** Data listing **
────────────────
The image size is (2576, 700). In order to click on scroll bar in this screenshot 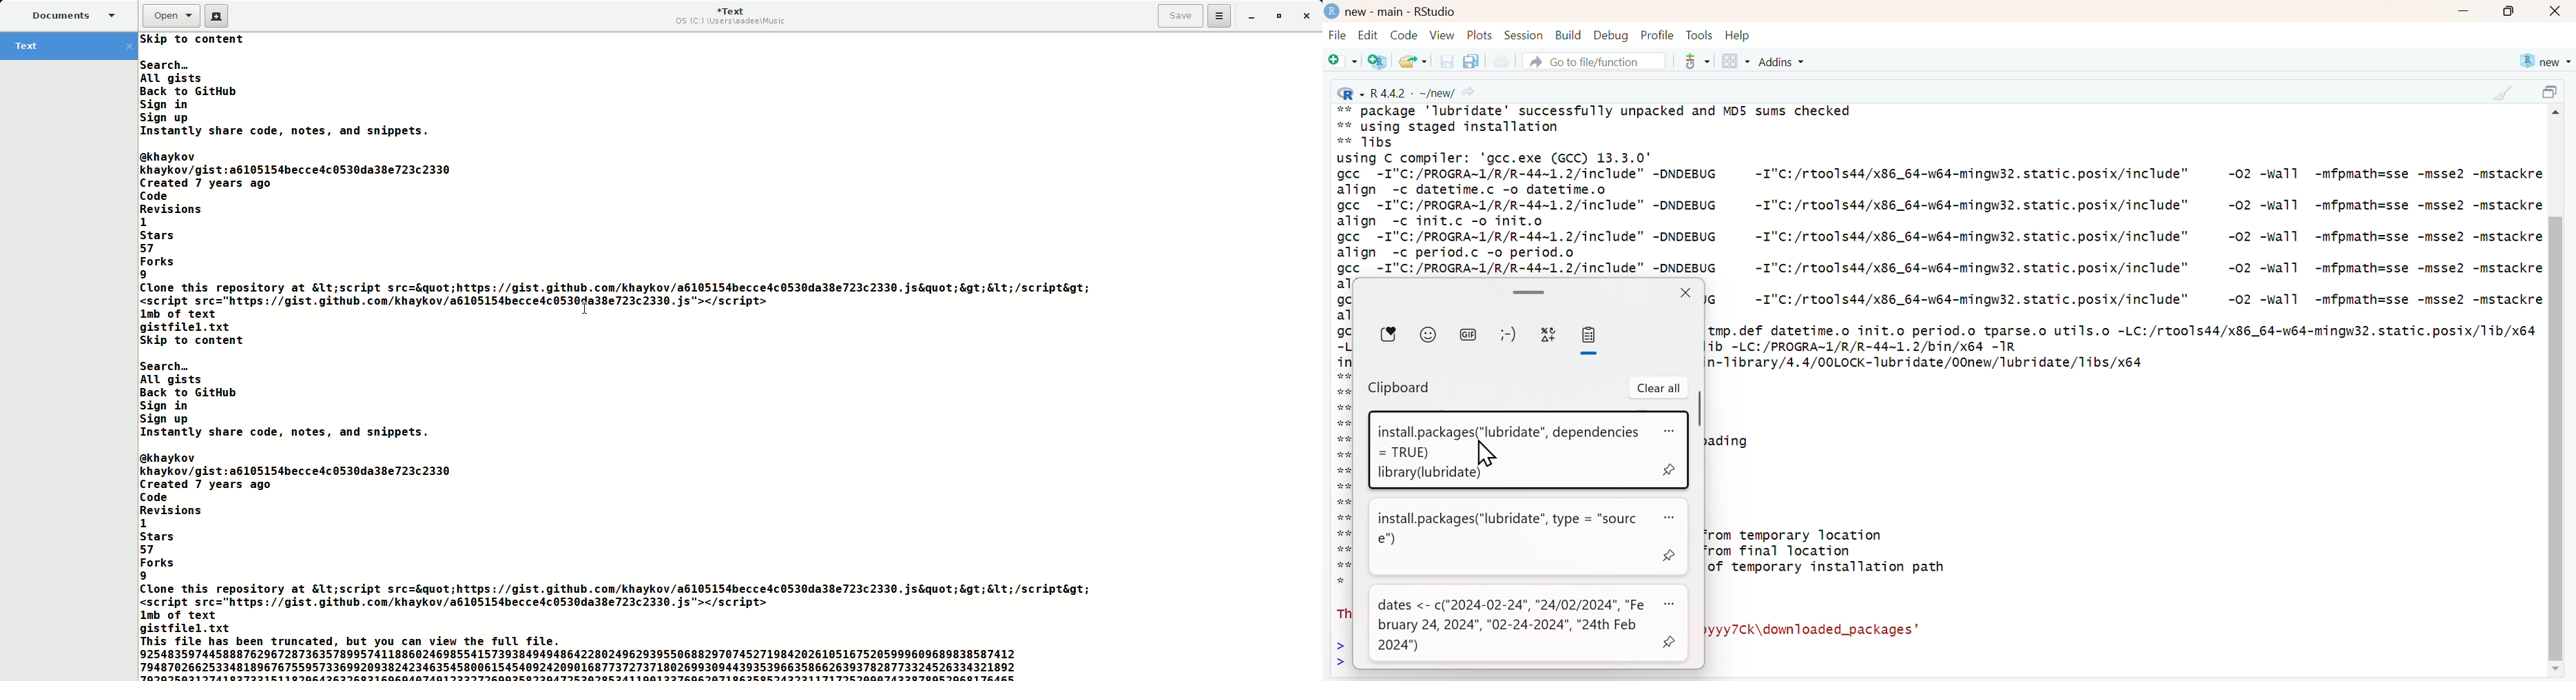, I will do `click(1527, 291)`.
────────────────
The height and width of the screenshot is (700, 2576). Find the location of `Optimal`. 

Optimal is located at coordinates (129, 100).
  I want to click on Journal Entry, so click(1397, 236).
────────────────
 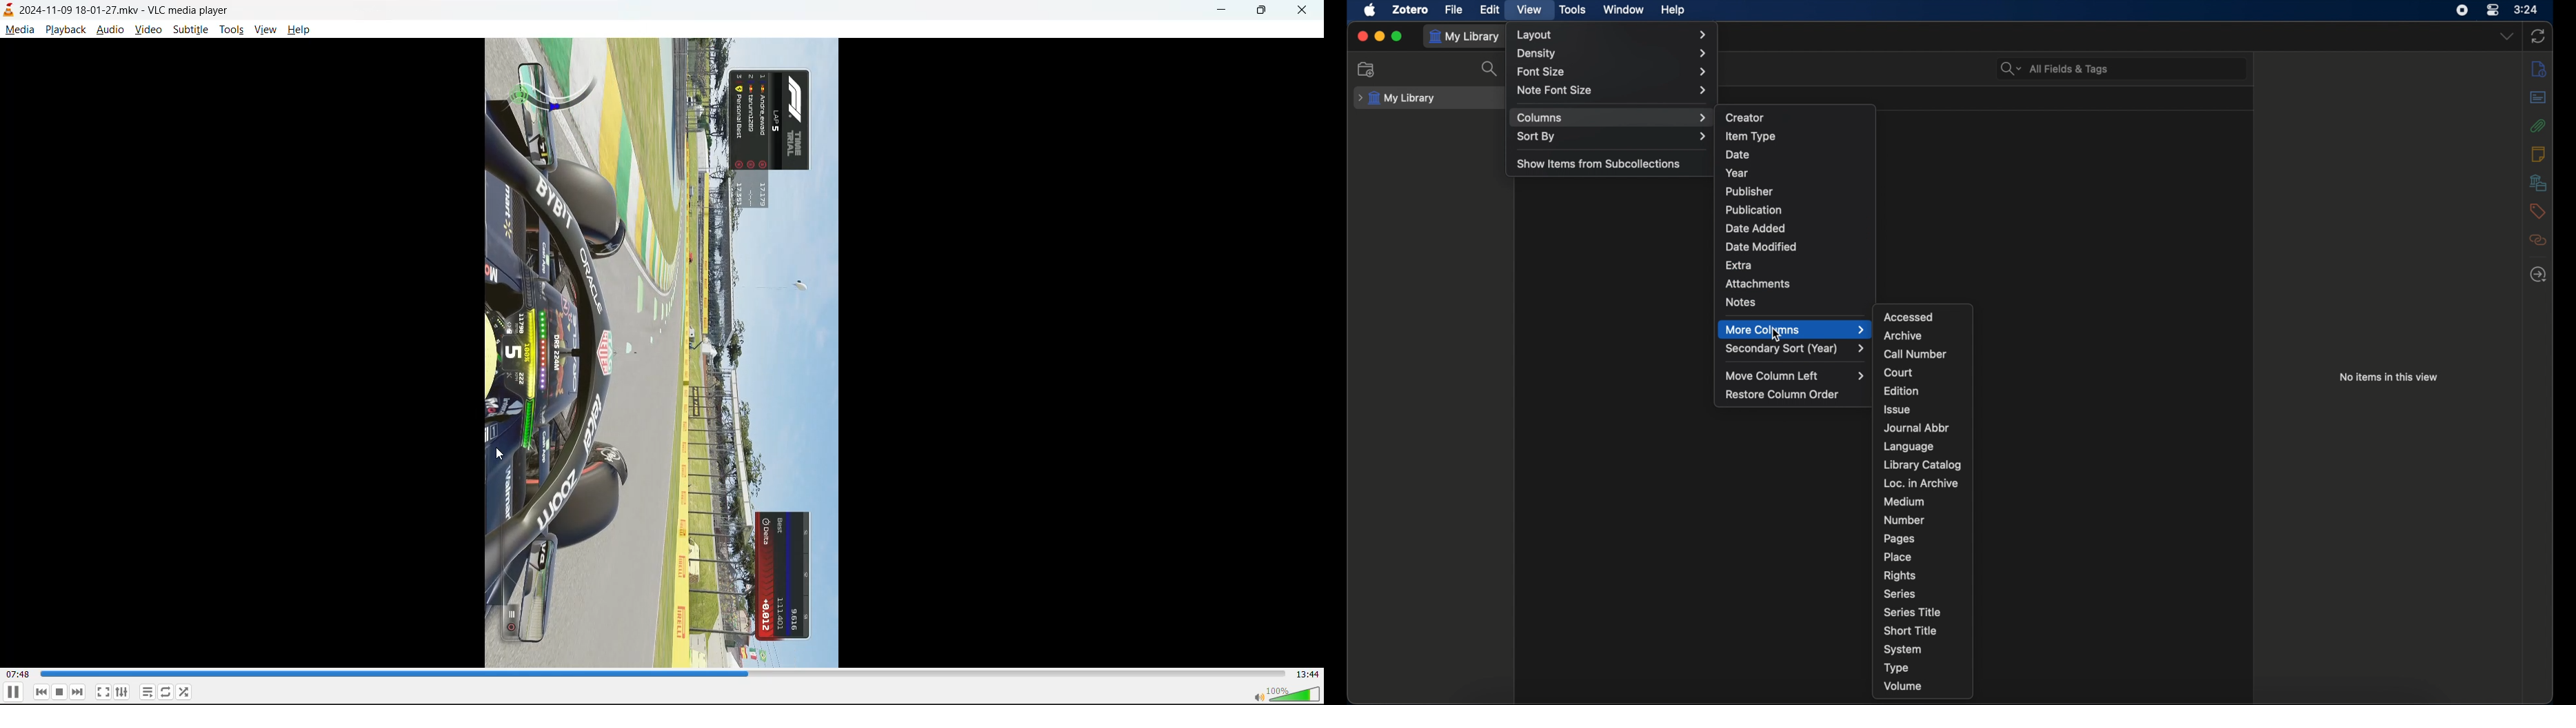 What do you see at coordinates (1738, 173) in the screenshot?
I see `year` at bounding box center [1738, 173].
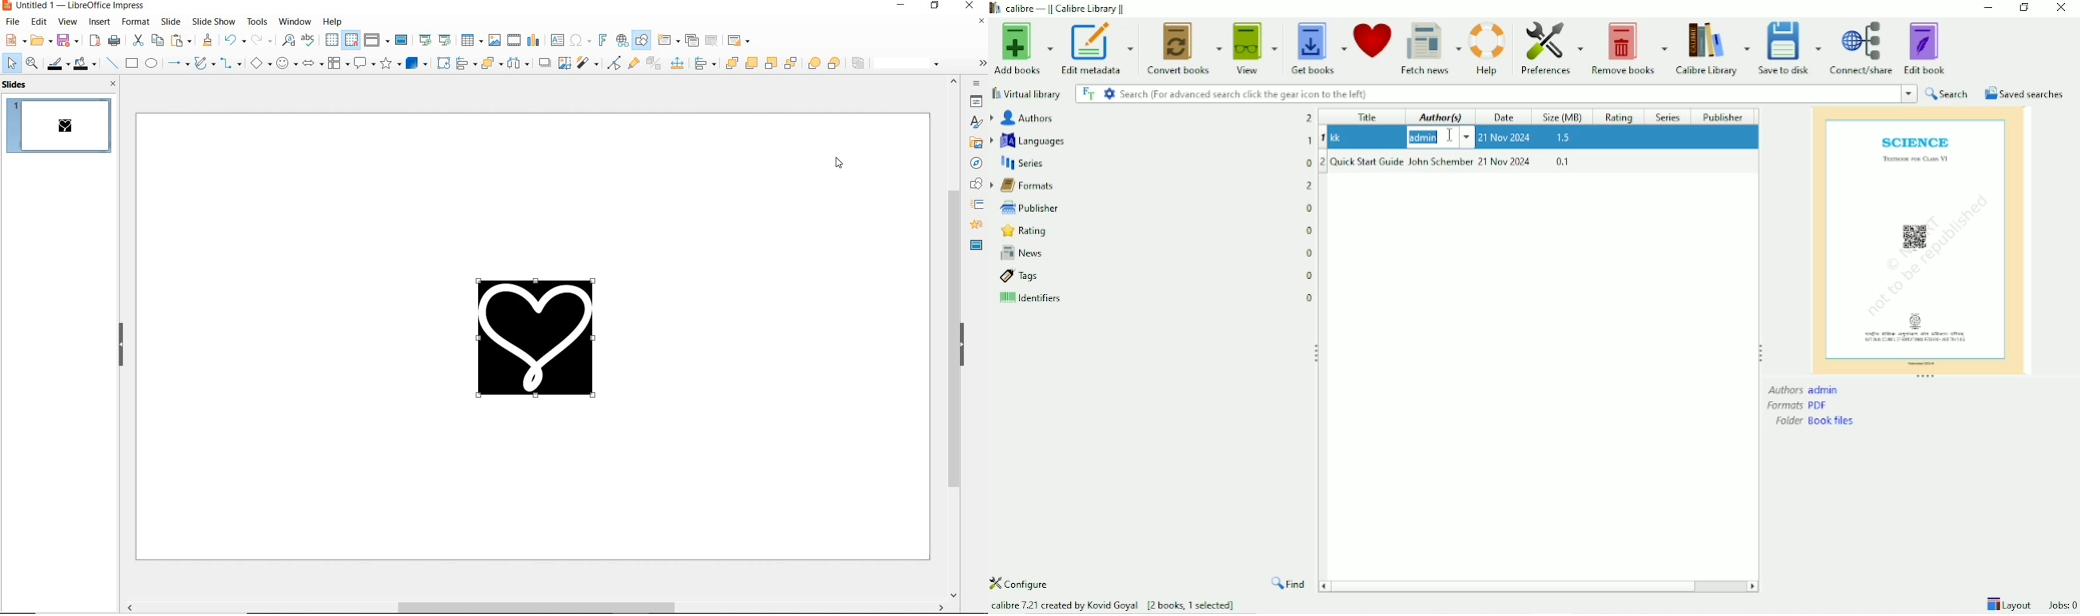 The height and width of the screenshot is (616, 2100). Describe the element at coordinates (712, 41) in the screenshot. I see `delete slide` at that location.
────────────────
** Problem to work on **
Please print everything in the records from the line containing "The height and width of the screenshot is (700, 2576)." down to the line containing "I want to click", including both of those lines, unchanged.

** The solution **
The height and width of the screenshot is (700, 2576). Find the location of `Optimal`. 

Optimal is located at coordinates (129, 100).
  I want to click on Journal Entry, so click(1397, 236).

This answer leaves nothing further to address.